Fig. 6. Regulation of SETD2.

a, b Average coverage of H3K36me3 along gene body and flanking regions of the single-promoter (SP) and multi-promoter (MP) genes in SETD2-wt (n = 2, replicates merged) and SETD2-kd (n = 2, replicates merged) in HepG2 cells. c The average coverage of H3K36me3 along intragenic CGIs and flanking regions in SETD2-wt and SETD2-kd in HepG2 cells. d Volcano plot shows hypermethylated and hypomethylated CpGs between SETD2-mutant (n = 15) and SETD2 wild-type (n = 362) tumors from TCGA HCC patients. P-values were determined by two-tailed unpaired t-tests between SETD2-mutant and SETD2 wild-type groups. P values were adjusted for multiple testing. Y axis indicates the negative log2 value of adjusted P values. e Boxplots show average DNA methylation levels (beta values) of CpGs around reference promoters, alternative promoters, and intragenic regions.
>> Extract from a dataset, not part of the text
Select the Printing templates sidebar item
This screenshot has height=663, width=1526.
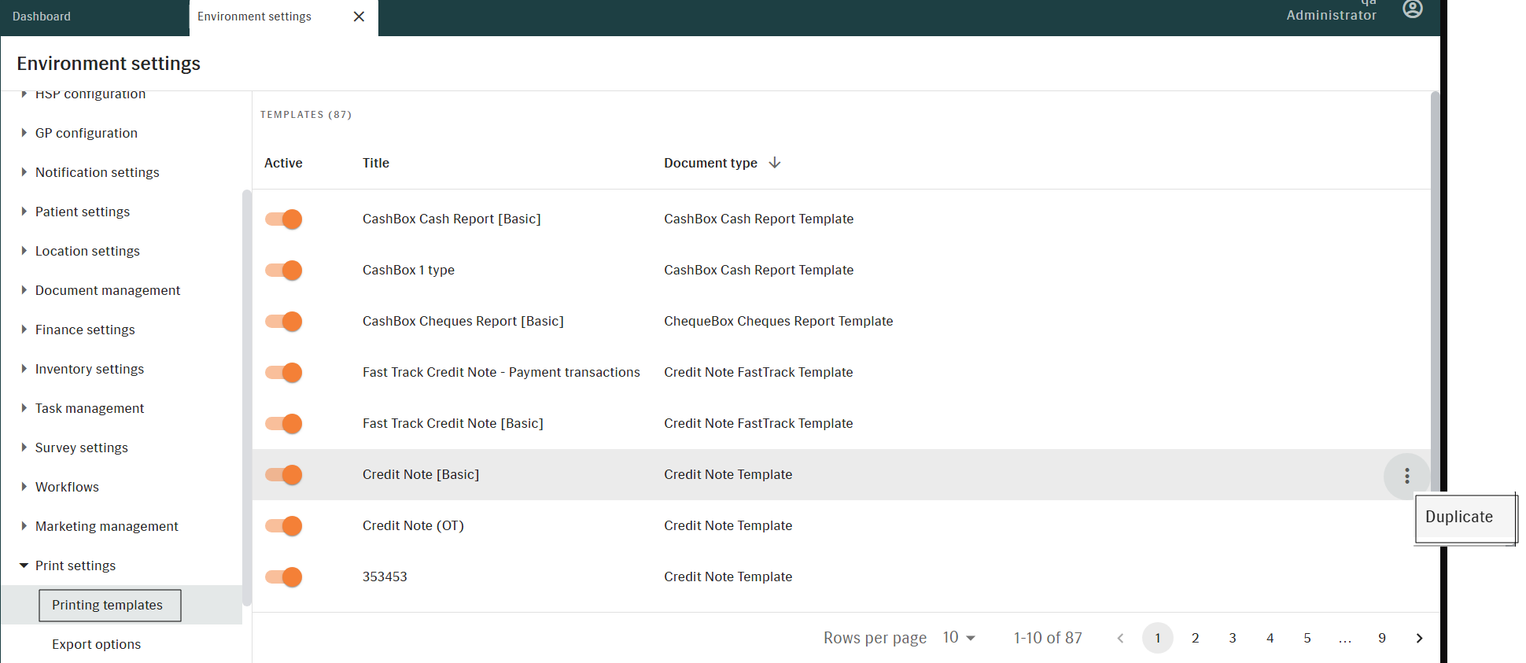[x=108, y=605]

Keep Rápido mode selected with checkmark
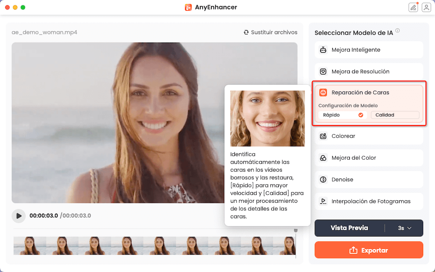[x=342, y=115]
Mean methylation levels are derived from 15 SETD2-mutant and 362 SETD2 wild-type TCGA HCC patients. Boxplots show the 5th, 25th, 50th, 75th, and 95th percentiles, where the center line is the median. P-values were determined by two-tailed unpaired t-tests. f Volcano plot shows fold-change of intronic reads in SETD2-mutant (n = 15) versus SETD2 wild type (n = 362). P-values were determined by a two-tailed unpaired t-test. g Schematic representation to illustrate tumor-specific transcription of alternative promoters from CG-poor regions. The chromatin structure of intragenic CG-rich and CG-poor regions have different distributions of 5mC, 5hmC, H3K36me3, and DNMT3B, leading to the pervasive initiation of alternative promoters from CG-poor regions.